* [Task]: Please retype the records below exactly, omitting any images.

* [Source material]:
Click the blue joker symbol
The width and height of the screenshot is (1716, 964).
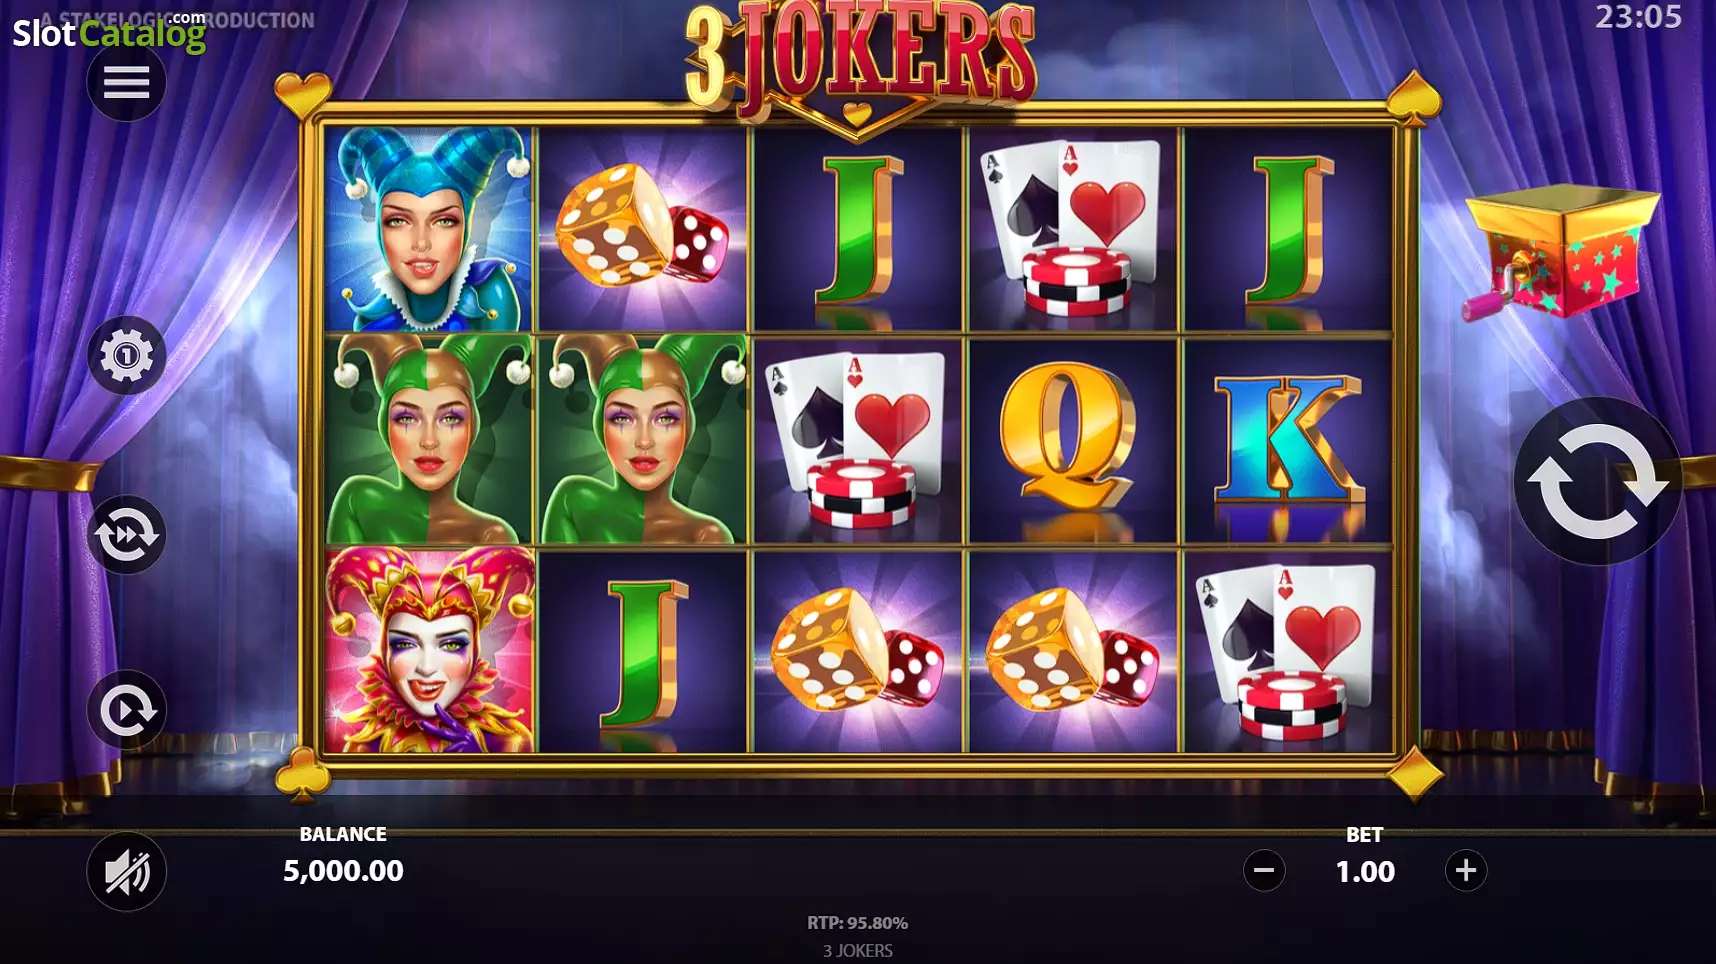pos(429,229)
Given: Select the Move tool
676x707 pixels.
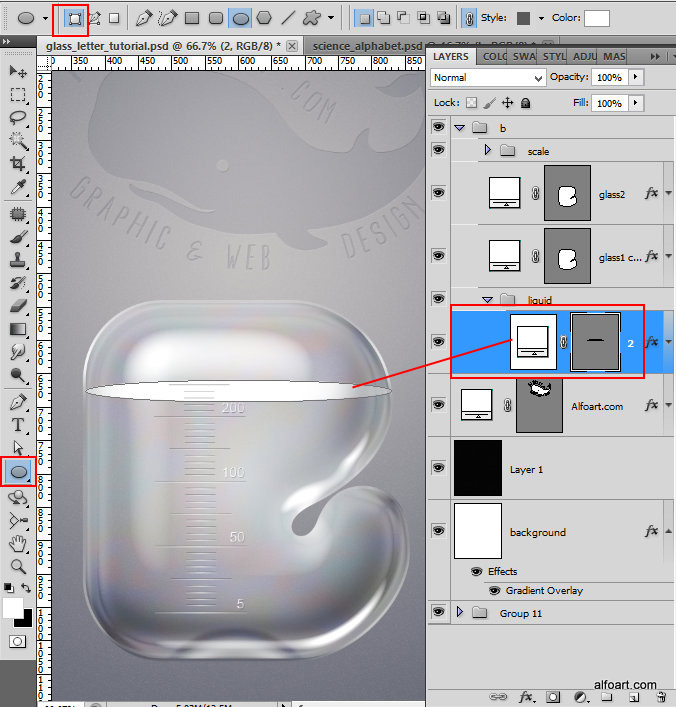Looking at the screenshot, I should click(x=18, y=72).
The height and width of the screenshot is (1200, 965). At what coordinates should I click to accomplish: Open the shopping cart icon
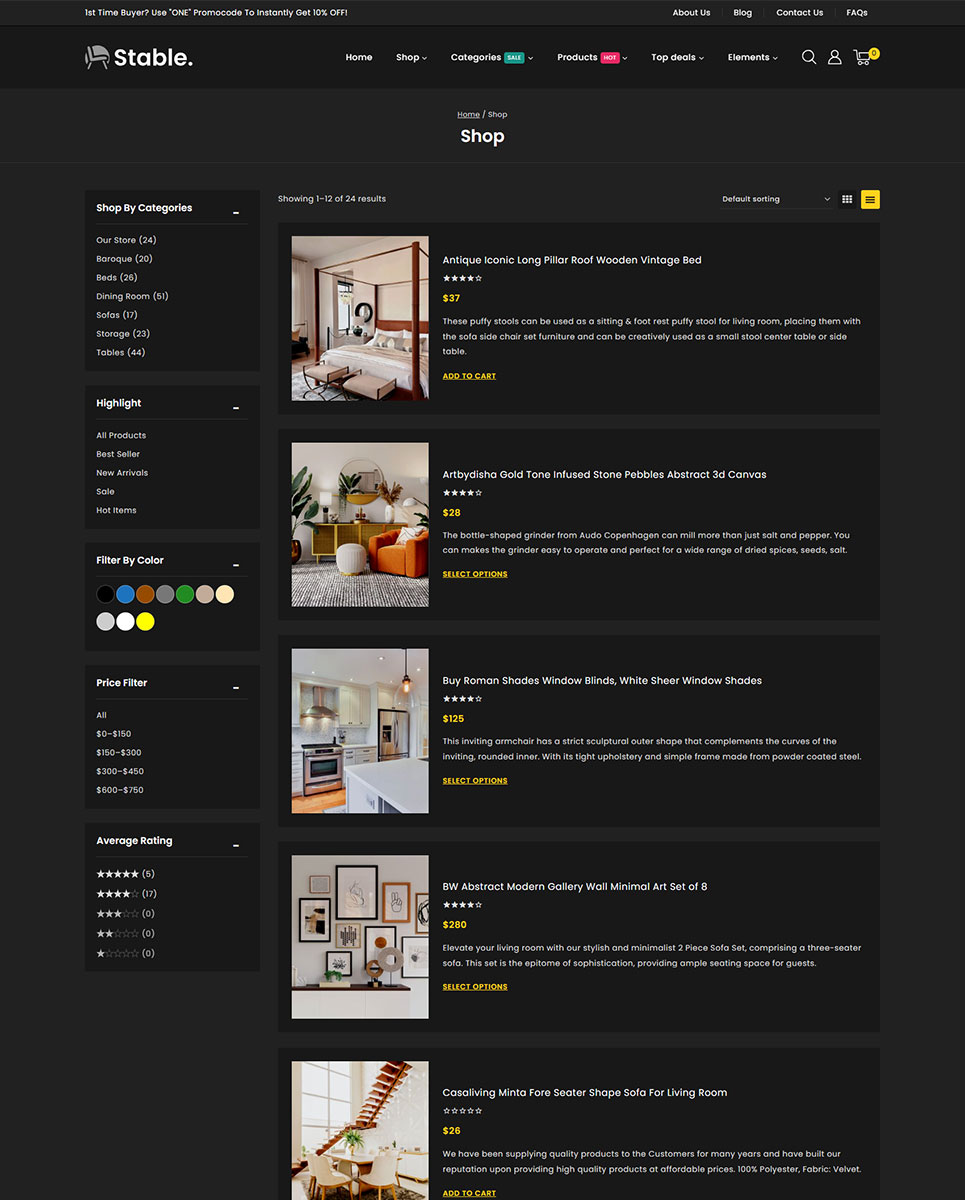pos(862,57)
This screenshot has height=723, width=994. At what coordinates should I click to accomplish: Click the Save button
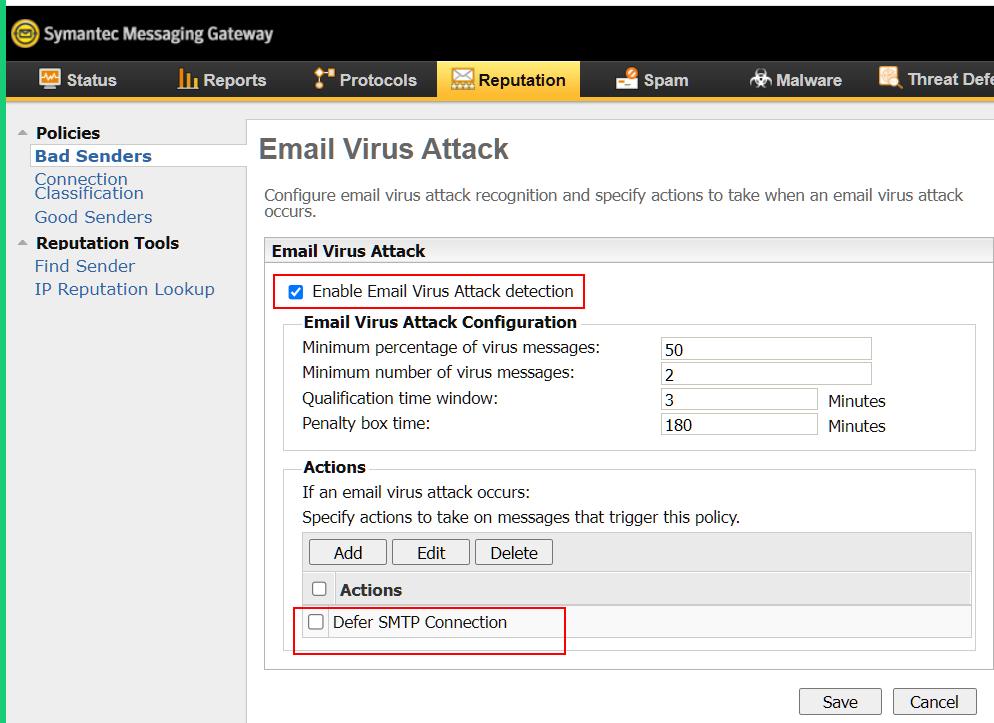pyautogui.click(x=840, y=701)
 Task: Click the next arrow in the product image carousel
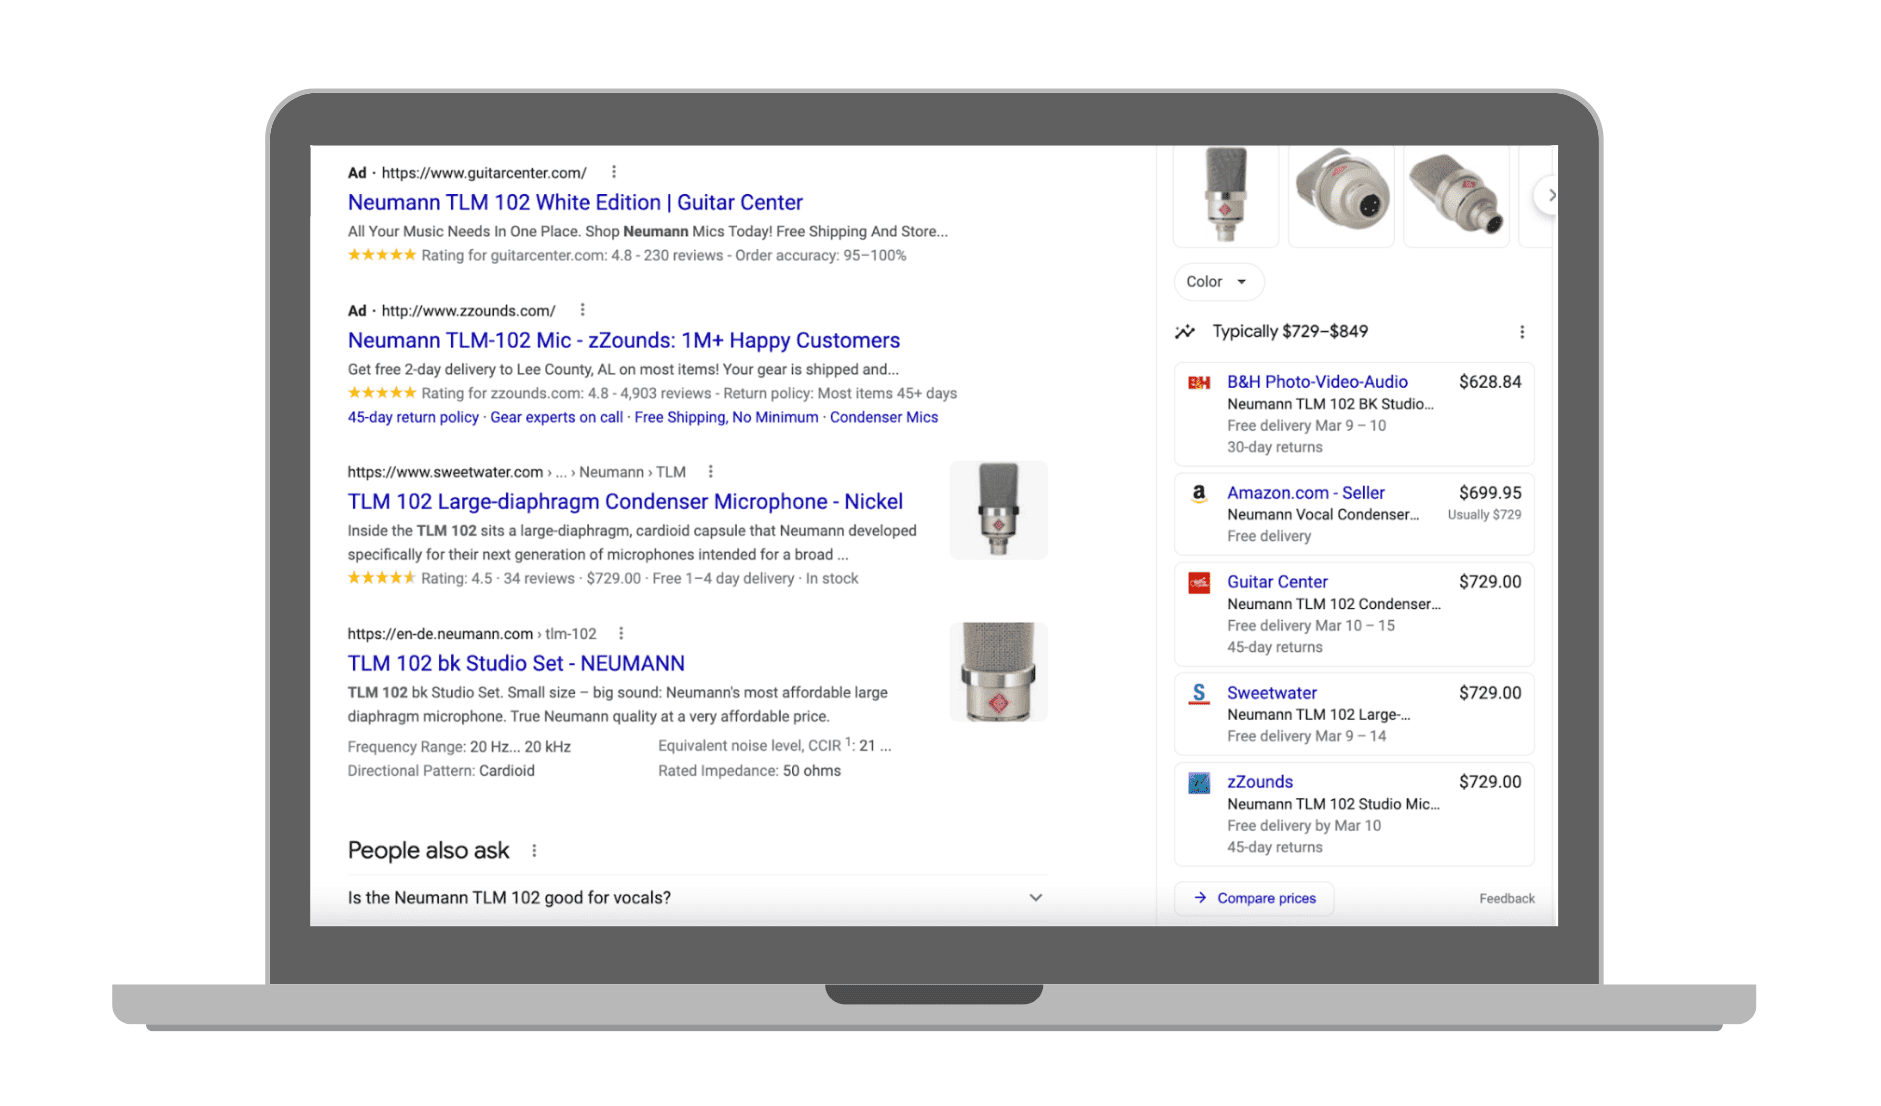(x=1548, y=196)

* [Exercise output]:
Click the blue joker symbol
The width and height of the screenshot is (1716, 964).
pos(429,229)
Given: Select the Move tool
676x707 pixels.
Looking at the screenshot, I should click(x=18, y=72).
The height and width of the screenshot is (1200, 965). At what coordinates should I click to accomplish: Open the shopping cart icon
pos(862,57)
This screenshot has height=723, width=994. At what coordinates should I click to accomplish: Click the Save button
pyautogui.click(x=840, y=701)
 Task: Click the next arrow in the product image carousel
(x=1548, y=196)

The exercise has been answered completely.